Parce qu’en Chine, ce produit relativement nouveau n’est pas vraiment prisé. Et quand il arrive sur le marché européen du gros, le caviar chinois est à prix cassé, soit 290 euros la tonne contre 450 euros la tonne pour du caviar européen à l’export.
En février 2025, une indication géographique protégée (IGP) a été décrochée par une association de producteurs aquitains. « L’IGP, pour moi ce sont des Aquitains qui se protègent des Français et du reste du monde, moi je pense que la bataille ne se joue pas à ce niveau-là mais au degré européen », analyse Laurent Deverlanges.
Repli sur soi ou alliance européenne ?
Les producteurs aquitains regroupés au sein de cette IGP ont une autre grille de lecture. Pour eux, il s’agit de « garantir une façon de travailler, qui correspond aux exigences en matière de responsabilité sociétale et environnementale, en termes d’origine, de traçabilité et de bien-être animal », explique Michel Berthommier, à la tête de l’Esturgeonnière, à la Teste-de-Buch, en Gironde. Autant de « valeurs » qui ont le mérite de peser dans l’esprit des Européens. Sur la question du prix, ils admettent qu’ils ne peuvent pas lutter quand les Chinois proposent leurs produits à des prix en deçà de leurs coûts de production. « Et l’Europe n’a pas décidé de nous aider là-dessus », lâche Michel Berthommier.

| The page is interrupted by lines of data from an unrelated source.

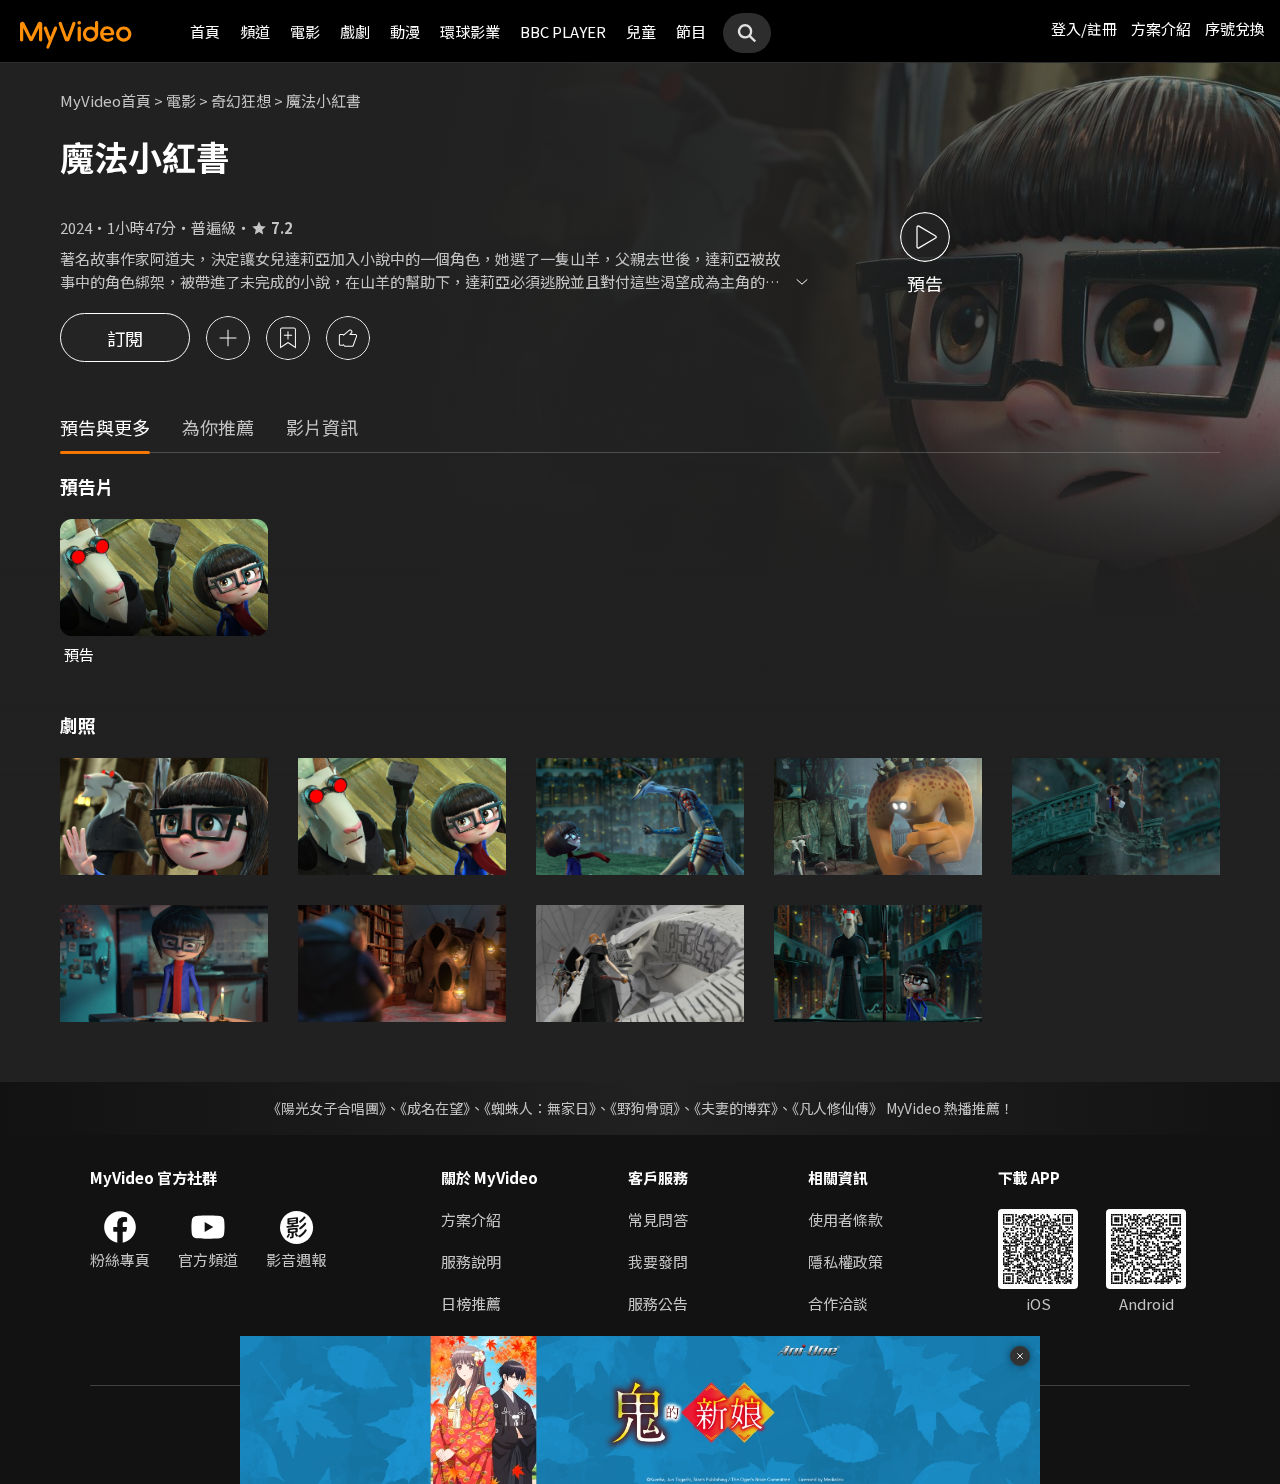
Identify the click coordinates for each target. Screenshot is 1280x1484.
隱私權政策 (845, 1261)
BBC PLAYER (563, 31)
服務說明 (471, 1261)
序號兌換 (1235, 28)
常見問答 (658, 1219)
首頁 (205, 31)
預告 (79, 654)
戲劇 (355, 31)
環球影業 (470, 31)
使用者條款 (845, 1219)
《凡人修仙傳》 (837, 1108)
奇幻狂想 (241, 100)
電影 (305, 31)
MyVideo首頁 (105, 100)
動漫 (405, 31)
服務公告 (658, 1303)
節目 (691, 31)
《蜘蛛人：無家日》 (540, 1108)
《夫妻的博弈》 (736, 1108)
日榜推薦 (471, 1303)
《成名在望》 (435, 1108)
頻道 (255, 31)
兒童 (641, 31)
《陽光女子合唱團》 (326, 1108)
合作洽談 (838, 1303)
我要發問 (658, 1261)
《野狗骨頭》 (645, 1108)
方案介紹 (1161, 28)
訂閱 (125, 338)
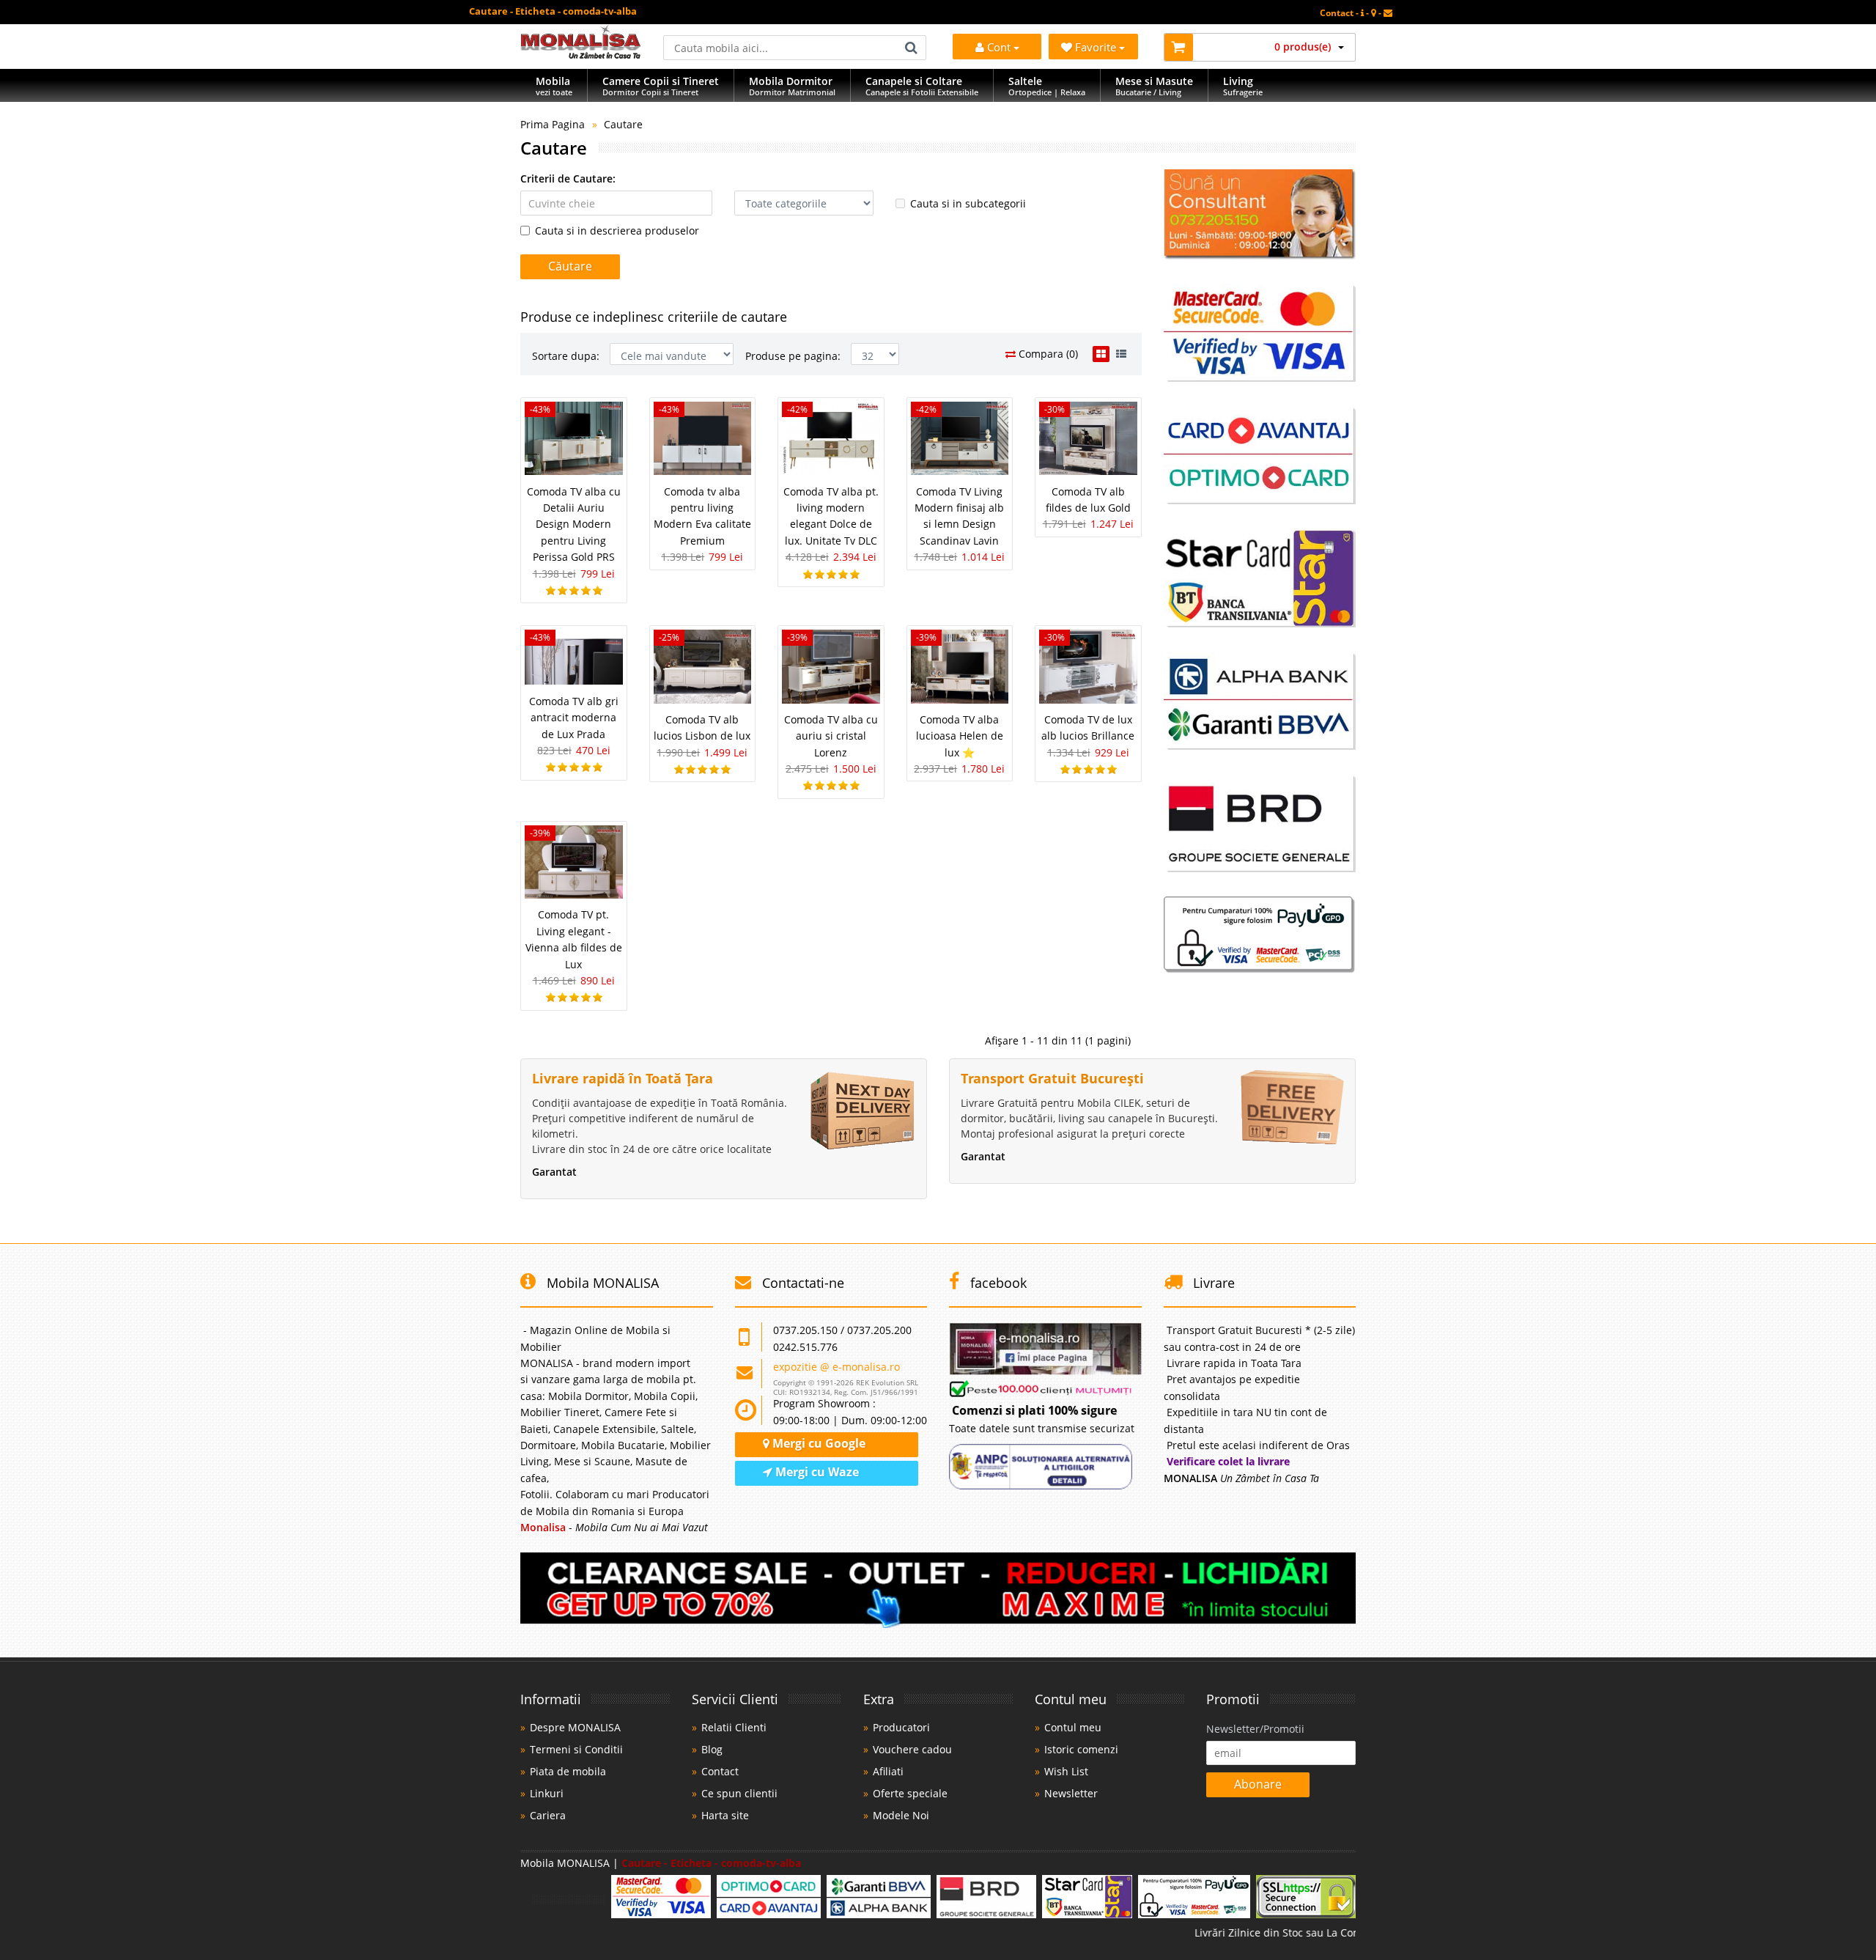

Le Caviar de Neuvic, qui élève de l’esturgeon osciètre, a fait le choix il y a plusieurs années de nouer des partenariats avec des producteurs italiens, bulgares et espagnols. « Entre nous, on a des structures, des compétences et des espèces qu’on peut mettre en commun, détaille Laurent Deverlanges. La ferme bulgare produit le meilleur Béluga du monde, l’espagnole le meilleur Naccari, et l’italienne, le meilleur Sevruga. » Le producteur espagnol réfléchit par exemple à recentrer son activité de fabrication sur Neuvic.